The Victorian editor has provided page numbers, and if you wind the microfilm reader, you will find the following words written in red: 'Here ends the songs of the Chastelain de Couci and here begins the songs of Blondel de Nesle.' In other words, the mysterious minstrel who is supposed to have sung under Richard's tower was not completely legendary. He really existed, and he was a ttrouvère famous enough to have his words and music recorded a century after the events described in the legend are supposed to have taken place.
There are sixteen other manuscripts in existence in European cities like the one in the Bibliothèque de l'Arsenal. They can be found in the British Library in London, the Bodleian Library in Oxford and the Vatican Library in Rome; there are no fewer than nine elsewhere in the Bibliothèque Nationale in Paris, as well as others in Siena, Berne, Leiden and Modena. In total these manuscripts attribute thirty-four songs to Blondel, twenty-seven of which are believed by most modern scholars to have been correctly attributed. They are almost exclusively about love — passionate, hopeless love too — and there is some evidence that they were well known. Two generations later, a poet from Reims called Eustachesli Peintres mentioned someone called Bloundiaus in a list of great lovers alongside the Chastelain de Coucy — one of the most famous of the trouvères — and Tristan himself. It seems likely that the songs which have been so beautifully recorded in manuscript No. 5198 were sung widely in the Middle Ages.
The manuscripts spell the name of the man history knows as Blondel in a number of different ways: sometimes he is Blondiaux, sometimes Blondiels; sometimes he is Blondeaus or even Blondelz; sometimes he is just Blond. The place he is said to be from is sometimes Nesle, but just as often Neele or Noyelle. It seems clear, though, that this is not just the same person but the same person the legend refers to. In other words, while it may now be impossible to be absolutely sure who he was, and while the evidence for his origins and work may be contradictory and fragmentary, Blondel was real.

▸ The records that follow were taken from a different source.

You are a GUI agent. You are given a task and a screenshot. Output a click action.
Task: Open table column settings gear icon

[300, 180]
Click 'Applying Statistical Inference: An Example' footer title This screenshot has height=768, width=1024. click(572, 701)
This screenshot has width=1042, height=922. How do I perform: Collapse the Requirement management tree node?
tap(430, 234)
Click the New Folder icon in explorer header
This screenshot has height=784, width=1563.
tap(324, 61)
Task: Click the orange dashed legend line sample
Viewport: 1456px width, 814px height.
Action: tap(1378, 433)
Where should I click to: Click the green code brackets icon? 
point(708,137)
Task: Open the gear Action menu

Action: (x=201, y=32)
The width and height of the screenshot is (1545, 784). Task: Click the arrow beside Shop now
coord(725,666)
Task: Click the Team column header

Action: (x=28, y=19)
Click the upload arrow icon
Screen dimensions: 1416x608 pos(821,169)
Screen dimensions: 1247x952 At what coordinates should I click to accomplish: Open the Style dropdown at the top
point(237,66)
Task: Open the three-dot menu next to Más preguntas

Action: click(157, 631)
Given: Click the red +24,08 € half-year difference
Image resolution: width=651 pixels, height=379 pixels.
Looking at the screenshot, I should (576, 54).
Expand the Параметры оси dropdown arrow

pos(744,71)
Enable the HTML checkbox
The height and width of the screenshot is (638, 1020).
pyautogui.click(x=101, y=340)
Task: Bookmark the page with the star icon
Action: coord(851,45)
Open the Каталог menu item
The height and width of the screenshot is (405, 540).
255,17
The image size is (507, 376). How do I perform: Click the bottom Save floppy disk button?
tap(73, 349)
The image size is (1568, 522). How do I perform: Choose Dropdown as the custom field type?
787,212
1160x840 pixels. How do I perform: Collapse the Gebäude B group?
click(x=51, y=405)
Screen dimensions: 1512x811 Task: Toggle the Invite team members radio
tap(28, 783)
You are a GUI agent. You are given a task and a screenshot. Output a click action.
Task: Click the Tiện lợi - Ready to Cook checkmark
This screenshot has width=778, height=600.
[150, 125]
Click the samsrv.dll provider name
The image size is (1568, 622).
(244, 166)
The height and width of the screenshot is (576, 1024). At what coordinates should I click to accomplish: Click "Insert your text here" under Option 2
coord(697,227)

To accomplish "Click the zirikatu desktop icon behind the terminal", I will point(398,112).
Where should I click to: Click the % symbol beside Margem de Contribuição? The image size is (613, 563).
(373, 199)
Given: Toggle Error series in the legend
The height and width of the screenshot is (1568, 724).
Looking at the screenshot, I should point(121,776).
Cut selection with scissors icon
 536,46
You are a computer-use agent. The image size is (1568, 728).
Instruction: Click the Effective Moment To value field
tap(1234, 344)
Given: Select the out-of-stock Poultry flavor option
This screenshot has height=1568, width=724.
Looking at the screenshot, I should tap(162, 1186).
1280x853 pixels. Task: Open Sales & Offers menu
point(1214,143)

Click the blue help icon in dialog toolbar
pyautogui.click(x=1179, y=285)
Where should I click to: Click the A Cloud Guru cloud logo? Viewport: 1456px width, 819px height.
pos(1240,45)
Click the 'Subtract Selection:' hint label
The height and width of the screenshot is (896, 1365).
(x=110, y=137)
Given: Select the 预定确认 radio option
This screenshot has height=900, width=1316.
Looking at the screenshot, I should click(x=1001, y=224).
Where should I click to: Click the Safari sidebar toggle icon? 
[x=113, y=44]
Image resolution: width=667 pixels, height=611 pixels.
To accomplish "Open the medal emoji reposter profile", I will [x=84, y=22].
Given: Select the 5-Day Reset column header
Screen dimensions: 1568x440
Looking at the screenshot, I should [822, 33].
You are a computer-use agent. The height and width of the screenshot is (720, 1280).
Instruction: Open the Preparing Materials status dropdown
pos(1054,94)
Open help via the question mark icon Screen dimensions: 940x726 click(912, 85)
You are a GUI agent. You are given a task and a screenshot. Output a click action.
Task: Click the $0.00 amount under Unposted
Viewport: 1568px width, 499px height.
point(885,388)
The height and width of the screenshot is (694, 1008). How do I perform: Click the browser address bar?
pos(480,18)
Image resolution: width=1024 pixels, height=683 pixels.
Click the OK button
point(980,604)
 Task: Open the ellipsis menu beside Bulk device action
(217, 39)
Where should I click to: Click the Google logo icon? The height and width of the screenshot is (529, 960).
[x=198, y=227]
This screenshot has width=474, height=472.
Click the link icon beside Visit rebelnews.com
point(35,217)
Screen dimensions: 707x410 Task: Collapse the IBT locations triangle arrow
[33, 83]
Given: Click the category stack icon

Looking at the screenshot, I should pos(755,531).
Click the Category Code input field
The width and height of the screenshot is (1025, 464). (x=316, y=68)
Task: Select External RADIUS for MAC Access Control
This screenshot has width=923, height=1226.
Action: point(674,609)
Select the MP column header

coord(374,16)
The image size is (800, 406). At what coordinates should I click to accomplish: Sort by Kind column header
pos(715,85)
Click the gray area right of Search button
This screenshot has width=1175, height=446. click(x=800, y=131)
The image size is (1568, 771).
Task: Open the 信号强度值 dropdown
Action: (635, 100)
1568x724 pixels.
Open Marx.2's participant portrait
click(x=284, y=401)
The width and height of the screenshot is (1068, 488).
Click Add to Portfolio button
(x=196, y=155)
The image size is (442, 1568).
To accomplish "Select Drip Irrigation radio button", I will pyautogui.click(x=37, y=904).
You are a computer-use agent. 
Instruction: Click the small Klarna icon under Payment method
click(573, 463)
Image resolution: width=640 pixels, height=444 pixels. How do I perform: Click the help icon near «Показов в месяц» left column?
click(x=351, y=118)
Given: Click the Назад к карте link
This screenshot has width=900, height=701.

His story, as far as we know it, together with the bizarre tale of Richard's arrest, discovery, ransom and return, and the real meaning of the legend of the minstrel under the tower, is the subject of this book.
1. The Courts of Love
'To leap up on errands, to go through heat or cold, at the bidding of one's lady, or even of any lady, would seem but honourable and natural to a gentleman of the 13 th or even of the 17th century, and most of us have gone shopping in the 20th with ladies who showed no sign of regarding the tradition as a dead letter.'
C. S. Lewis, The Allegory of Love, 1936
Were the whole world mine
From the Elbe to the Rhine,
I'd hardly value it at all
If only England's queen
Would lie my arms between.
Carmina Burana,
twelfth-century German verse
A small plaque next to a slightly unkempt Georgian back garden opposite Worcester College, Oxford, marks the site of Beaumont Palace, birthplace of one of England's most celebrated and paradoxical kings. There has been no trace of the massive wood and stone structure since it crumbled away as a workhouse in the 1830s, though in its heyday it was known for the beautiful murals of its great hall. But on 8 September 1157 the private quarters of the queen would have echoed with the cries of a new royal arrival -a son to King Henry II and his glamorous, strong-minded consort, Eleanor of Aquitaine. The new prince would be known in his own lifetime as Richard the Lionhearted. He was second in line to inherit his parents'joint empire, including not just England and Normandy but duchies and other ancient fiefdoms stretching right down to the Spanish peninsula.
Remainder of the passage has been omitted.